### [Problem to solve]
In the material below, begin at the line that has "Image resolution: width=641", stop after the line that has "Given: Open the table of contents list icon", and transcribe those lines exactly, without pictures.

───── Dataset extract ─────

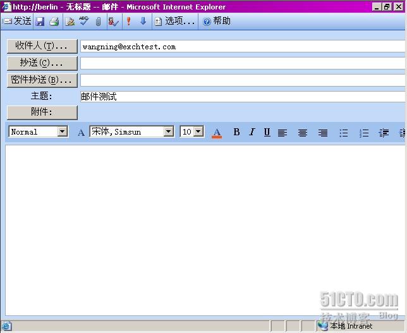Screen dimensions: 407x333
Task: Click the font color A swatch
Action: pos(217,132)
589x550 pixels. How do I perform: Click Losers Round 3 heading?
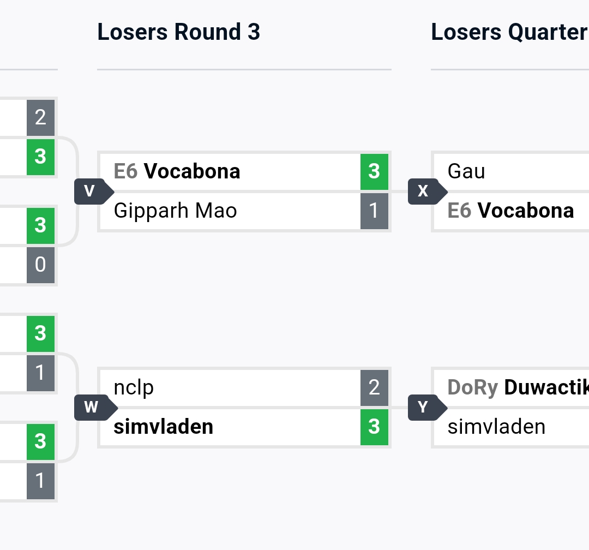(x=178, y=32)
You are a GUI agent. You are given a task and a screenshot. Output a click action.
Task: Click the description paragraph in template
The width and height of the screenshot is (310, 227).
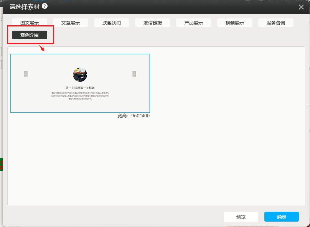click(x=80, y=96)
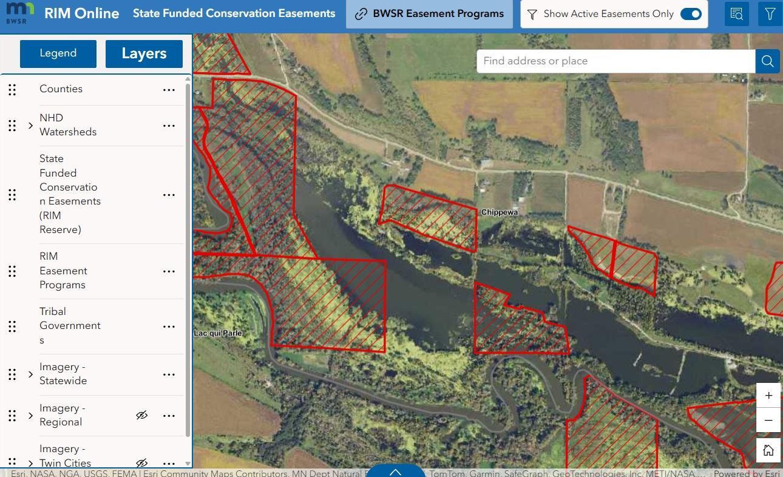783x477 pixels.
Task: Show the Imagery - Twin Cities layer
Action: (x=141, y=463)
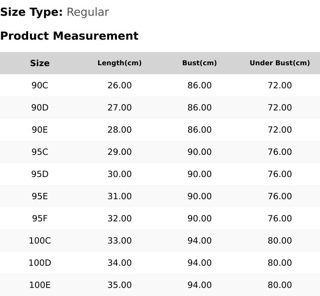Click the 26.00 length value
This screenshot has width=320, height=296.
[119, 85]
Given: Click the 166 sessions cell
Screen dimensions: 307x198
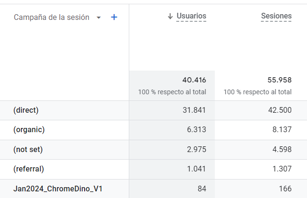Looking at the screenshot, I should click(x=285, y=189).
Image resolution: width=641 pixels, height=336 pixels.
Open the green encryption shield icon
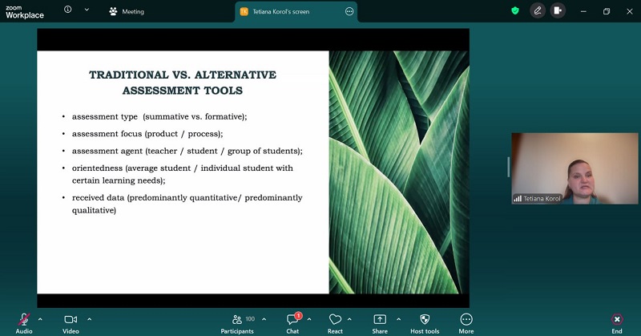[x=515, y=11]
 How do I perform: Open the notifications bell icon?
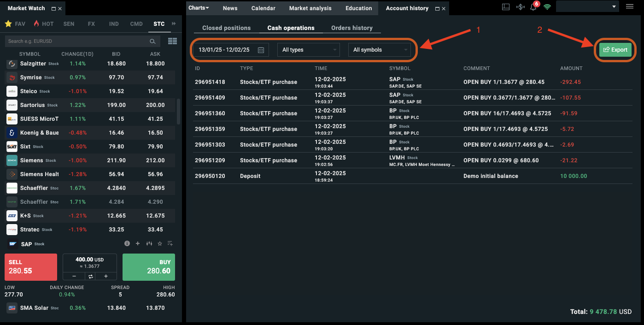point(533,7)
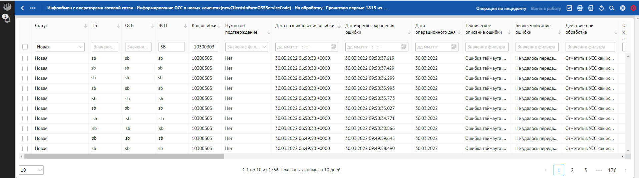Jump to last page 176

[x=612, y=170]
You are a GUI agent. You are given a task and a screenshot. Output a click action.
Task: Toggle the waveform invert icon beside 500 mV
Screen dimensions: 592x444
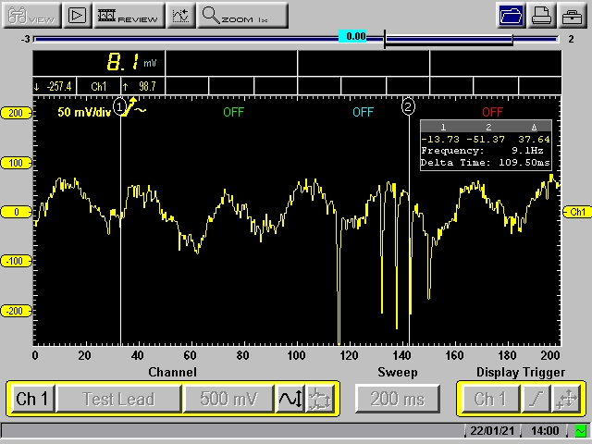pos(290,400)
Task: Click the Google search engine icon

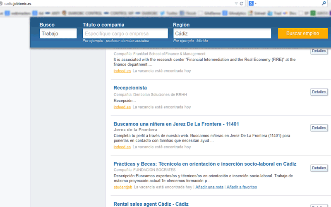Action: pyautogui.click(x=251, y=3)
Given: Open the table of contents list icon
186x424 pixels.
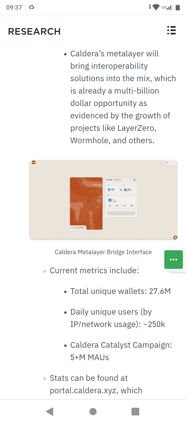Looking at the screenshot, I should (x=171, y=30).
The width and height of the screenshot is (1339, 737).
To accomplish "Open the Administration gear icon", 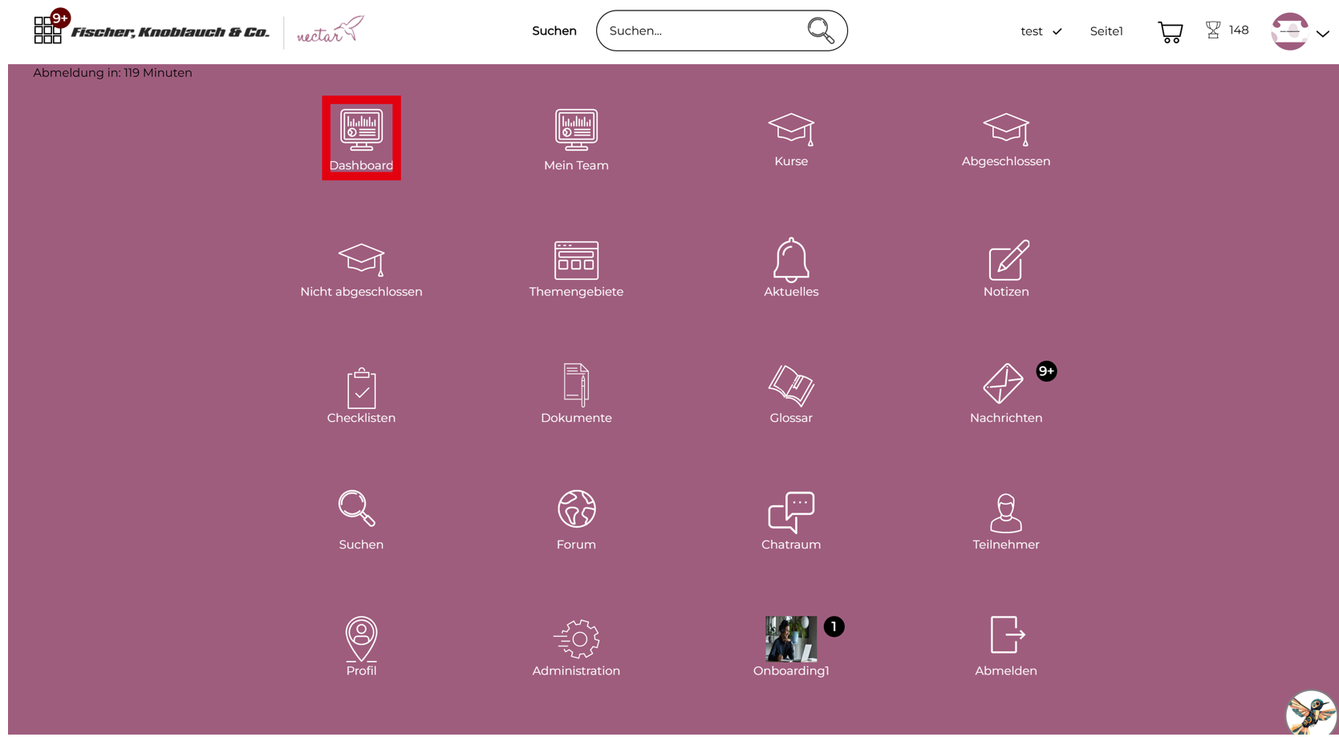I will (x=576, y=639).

─────
───── Dataset extract ─────

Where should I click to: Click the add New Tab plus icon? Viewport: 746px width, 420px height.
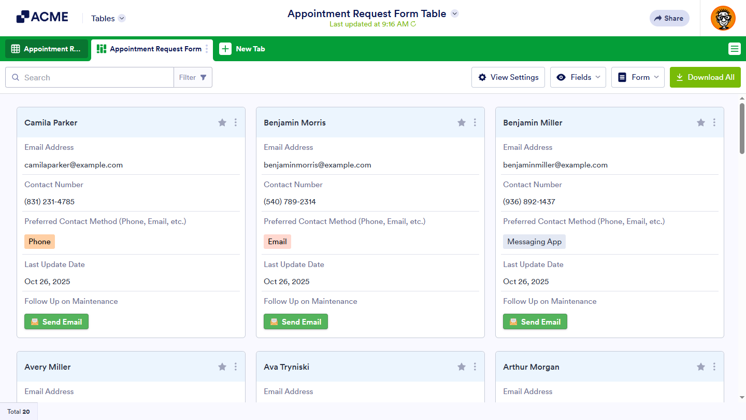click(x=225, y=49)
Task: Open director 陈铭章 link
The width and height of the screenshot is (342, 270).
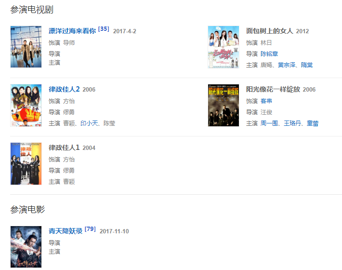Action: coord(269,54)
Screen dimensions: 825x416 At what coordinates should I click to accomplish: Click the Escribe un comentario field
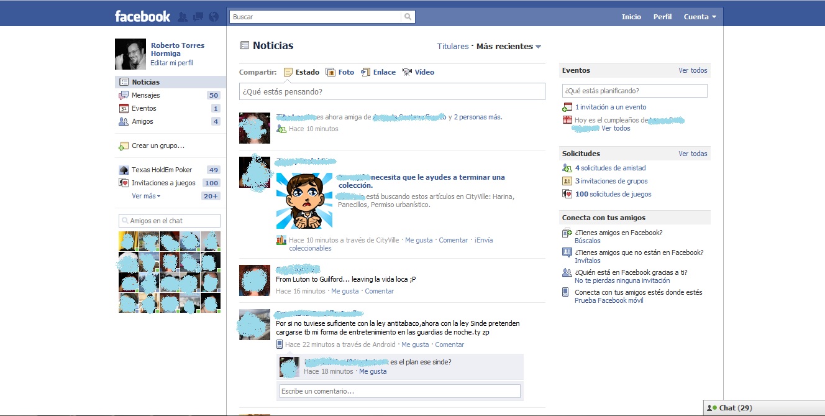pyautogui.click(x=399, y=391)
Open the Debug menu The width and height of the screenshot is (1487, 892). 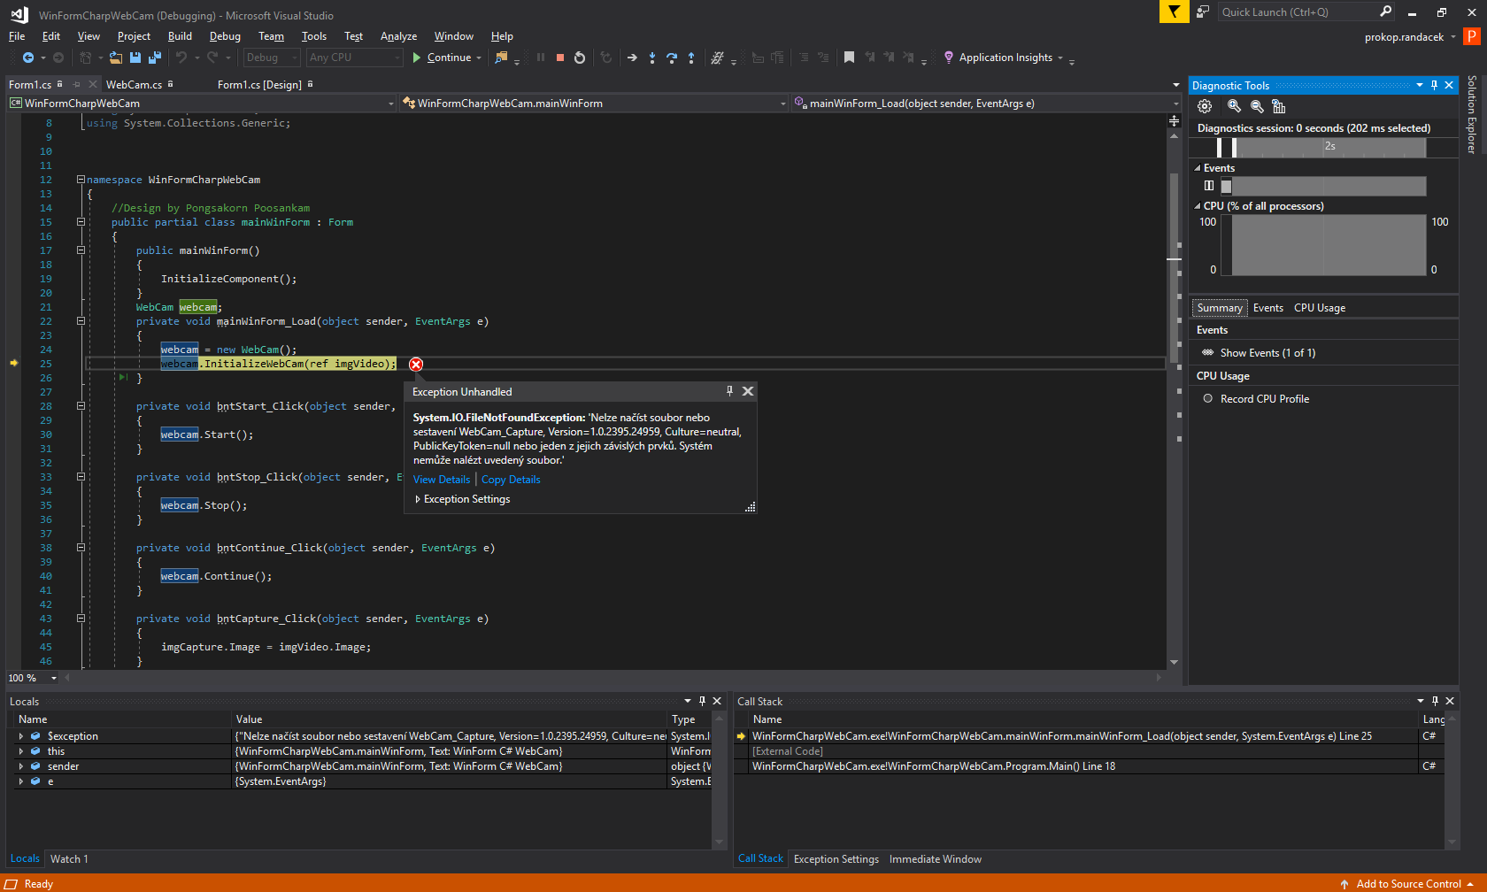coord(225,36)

─────
───── Dataset extract ─────

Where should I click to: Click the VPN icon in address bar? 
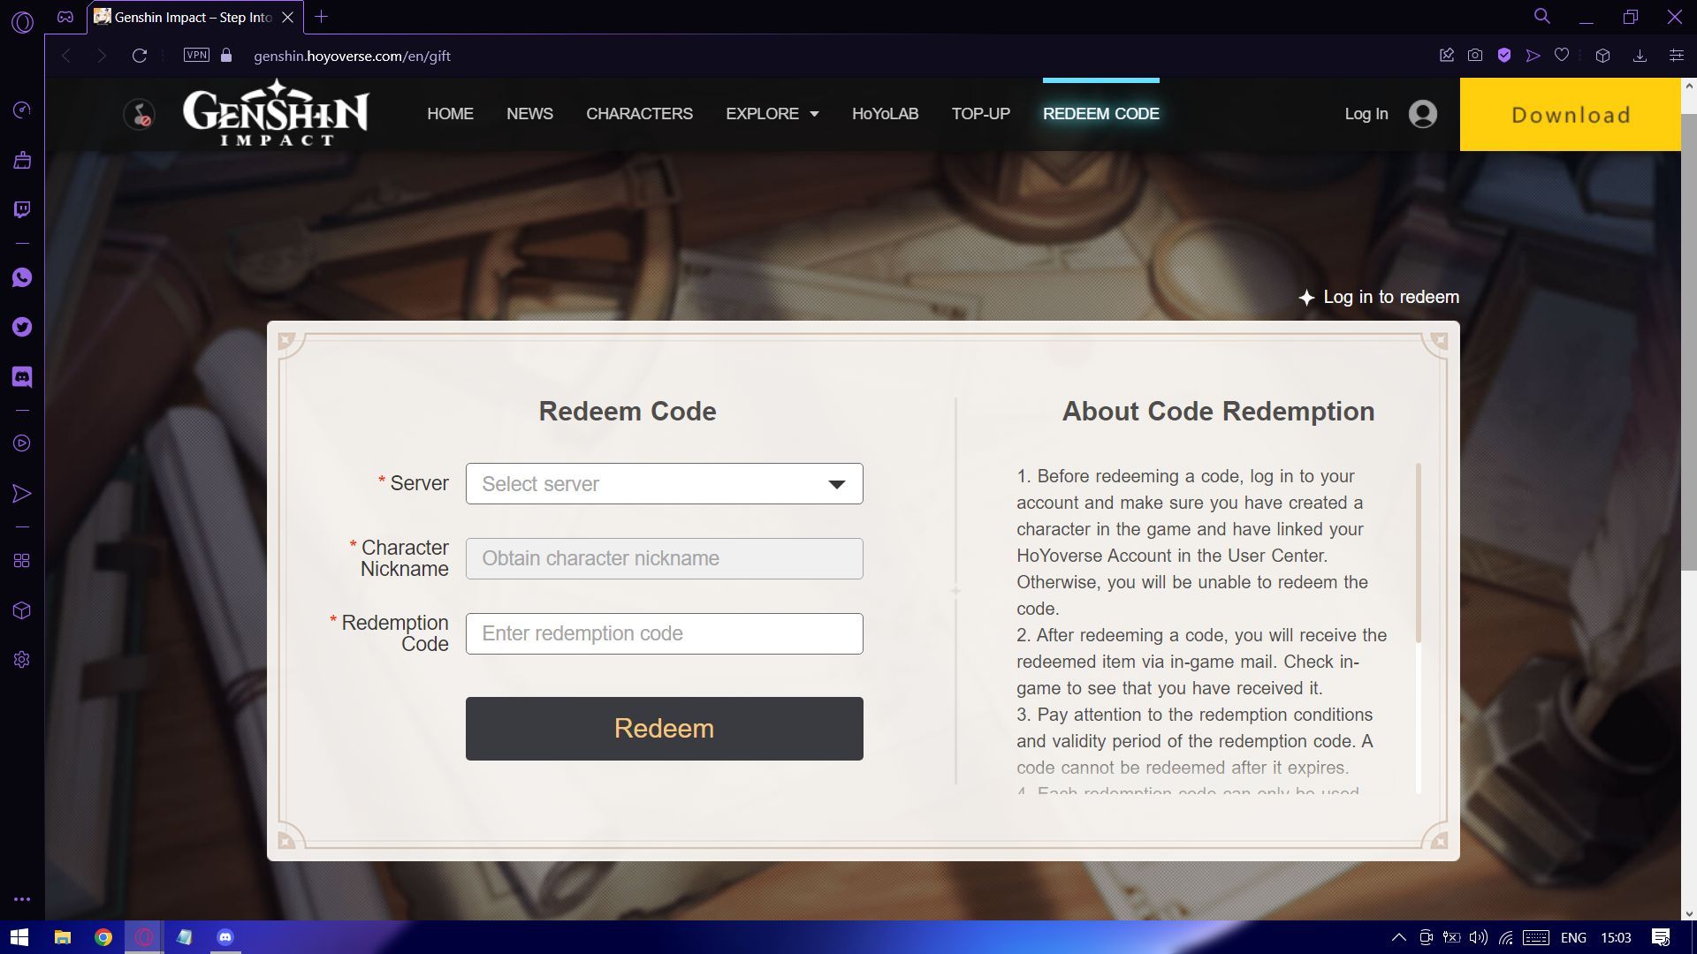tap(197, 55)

─────

### [Output below]
Image resolution: width=641 pixels, height=336 pixels.
Open the green encryption shield icon
[x=515, y=11]
 How do I perform: Open the notifications bell icon?
point(533,7)
Jump to last page 176

[x=612, y=170]
You are a GUI agent. You are given a task and a screenshot. Output a click action.
Task: Toggle the waveform invert icon beside 500 mV
Screen dimensions: 592x444
pos(290,400)
Task: Click the Google search engine icon

Action: pyautogui.click(x=251, y=3)
Given: Open the table of contents list icon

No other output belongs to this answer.